My college thesis, years ago, was a study of how you could:  I took Ernest Hemingway's late three works, Old Man and the Sea, Dangerous Summer, parts of Islands in the Stream, and I should have added A Moveable Feast to all that.  To say:  just write about life.  Write as it happens.  That is fiction enough.  The mind brain thing does it for us anyway, all the time.  The notebook, honest, catching the voice within, is the best, and the truest, it gets.

This is the best and truest novel, or piece of literature, that can happen, even if it's painful to the critic, or the advertising department (not to insult anyone who has a steady and decent job) push for the latest trend, or, as they always do, having someone come looking like James Dean did again.  
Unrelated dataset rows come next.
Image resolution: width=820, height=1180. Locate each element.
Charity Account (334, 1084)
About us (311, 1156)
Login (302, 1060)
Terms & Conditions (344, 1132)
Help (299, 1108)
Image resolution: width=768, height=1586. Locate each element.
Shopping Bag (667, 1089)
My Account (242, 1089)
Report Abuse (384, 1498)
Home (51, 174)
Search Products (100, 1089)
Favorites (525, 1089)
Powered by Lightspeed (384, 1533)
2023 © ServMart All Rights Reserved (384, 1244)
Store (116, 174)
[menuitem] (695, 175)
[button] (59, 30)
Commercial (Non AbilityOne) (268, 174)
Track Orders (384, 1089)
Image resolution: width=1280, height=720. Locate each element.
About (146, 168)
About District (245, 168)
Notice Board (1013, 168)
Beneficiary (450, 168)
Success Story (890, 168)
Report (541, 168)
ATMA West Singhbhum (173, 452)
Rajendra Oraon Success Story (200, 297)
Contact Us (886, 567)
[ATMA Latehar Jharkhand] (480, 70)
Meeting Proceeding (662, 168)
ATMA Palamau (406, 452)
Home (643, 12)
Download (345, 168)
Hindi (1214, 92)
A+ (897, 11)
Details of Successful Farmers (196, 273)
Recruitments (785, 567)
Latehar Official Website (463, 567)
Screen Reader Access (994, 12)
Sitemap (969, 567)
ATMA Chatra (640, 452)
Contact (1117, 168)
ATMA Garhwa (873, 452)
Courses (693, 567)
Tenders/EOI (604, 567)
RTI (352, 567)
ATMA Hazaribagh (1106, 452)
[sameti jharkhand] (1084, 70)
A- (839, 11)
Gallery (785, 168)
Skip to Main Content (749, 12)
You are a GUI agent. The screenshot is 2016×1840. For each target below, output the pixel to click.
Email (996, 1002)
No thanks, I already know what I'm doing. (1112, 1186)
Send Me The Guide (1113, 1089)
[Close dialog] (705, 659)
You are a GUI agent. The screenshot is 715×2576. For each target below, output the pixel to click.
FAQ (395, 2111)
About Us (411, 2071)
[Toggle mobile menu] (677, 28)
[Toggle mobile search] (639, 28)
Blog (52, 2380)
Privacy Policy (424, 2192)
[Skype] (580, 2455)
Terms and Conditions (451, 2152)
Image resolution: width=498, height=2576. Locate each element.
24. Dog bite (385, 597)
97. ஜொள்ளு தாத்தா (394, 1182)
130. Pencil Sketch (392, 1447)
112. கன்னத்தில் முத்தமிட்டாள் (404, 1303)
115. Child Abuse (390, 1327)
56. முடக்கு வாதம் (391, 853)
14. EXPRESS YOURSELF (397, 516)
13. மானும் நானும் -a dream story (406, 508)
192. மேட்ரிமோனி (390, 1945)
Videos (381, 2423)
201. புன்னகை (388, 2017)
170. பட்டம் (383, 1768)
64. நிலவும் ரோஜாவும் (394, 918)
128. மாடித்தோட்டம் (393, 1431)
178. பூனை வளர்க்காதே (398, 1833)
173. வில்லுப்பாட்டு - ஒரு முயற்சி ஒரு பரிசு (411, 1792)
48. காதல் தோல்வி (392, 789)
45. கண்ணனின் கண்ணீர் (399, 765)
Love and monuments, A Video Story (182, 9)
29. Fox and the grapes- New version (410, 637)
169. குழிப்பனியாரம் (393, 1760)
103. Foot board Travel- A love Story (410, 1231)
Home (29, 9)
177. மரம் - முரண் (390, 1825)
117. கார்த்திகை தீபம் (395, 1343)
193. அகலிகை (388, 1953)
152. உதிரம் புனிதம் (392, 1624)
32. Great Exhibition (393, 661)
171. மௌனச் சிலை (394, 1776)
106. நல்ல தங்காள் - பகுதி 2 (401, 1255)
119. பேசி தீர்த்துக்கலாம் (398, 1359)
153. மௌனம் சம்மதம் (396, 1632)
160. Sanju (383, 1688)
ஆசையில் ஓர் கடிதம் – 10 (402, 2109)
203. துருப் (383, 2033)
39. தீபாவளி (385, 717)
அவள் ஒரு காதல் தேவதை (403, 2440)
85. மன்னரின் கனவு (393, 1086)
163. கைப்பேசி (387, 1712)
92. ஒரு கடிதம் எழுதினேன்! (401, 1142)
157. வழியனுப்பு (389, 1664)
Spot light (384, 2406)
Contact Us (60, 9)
The novel will never do that, a true one, anyway.  A true one will be unique, fed by ground water, a trickling daily spring.  See, Hemingway wasn't such a bad guy after all, a poet in his own greater and distinctly male-brained way, communicating through how the making of coffee on Nick's camping trip is coffee according to Hopkins, of Big Two-Hearted River.

(Some are certainly entitled to say that it's not worth it to engage in this kind of a thing.)

That's why I have done this, all of this.  I figured one day it would start to gel, to take a form, even as I was and have been and will be distracted from the cultivation of it.

And it is a truly Quixotic exercise, believe me, I don't even need to say believe me, anymore, for everyone knows, writing is not a lucrative career, it is a sort of monkish dark ages individual quest for science as God and Inspirations and the William Blake in you and me allow.

Focus on the great endless amorphous impenetrable dark matter darkness, stare into that long enough, the imploding bombs of life, stare at that long enough into the deepest depths of blank blackness and you will then begin to see.  That's all.  Life is just life.  It's perfectly aimed and fleshed out, and yet totally random, just like the Kennedy Assassination, I suppose, which always will stick with us, being so real and yet unbelievable, so unimaginable, yet there, after such a life of some perfection, an end, sudden.

The poor author has no one to caress or be caressed by, which is either a problem or it's not, but JFK, he didn't have that problem, his old man was who he was, a role model, for some anyway.


But I thought, all along, in my deeper mind, you could do this.  You could do it for free.   You could provide a humble template for all, that would serve some good and true purpose, out of being in alignment with the deeper realities in the manifested worlds we live in.  You would be doing a great thing, a humble Nobel Peace Literature Prize from another realm, not this one.  Dylan over Vonnegut?

Do the people in publishing get it?  I don't know.  It's not their thing, the great Golden Rectangle of the deeper information an individual human being will go through in the vessel of their brains in a way that reflects all of the nature of reality.


Nick drank the coffee, the coffee according to Hopkins.  The coffee was bitter.  Nick laughed.  It made a good ending to the story.  His mind was starting to work.  He knew he could choke it because he was tired enough.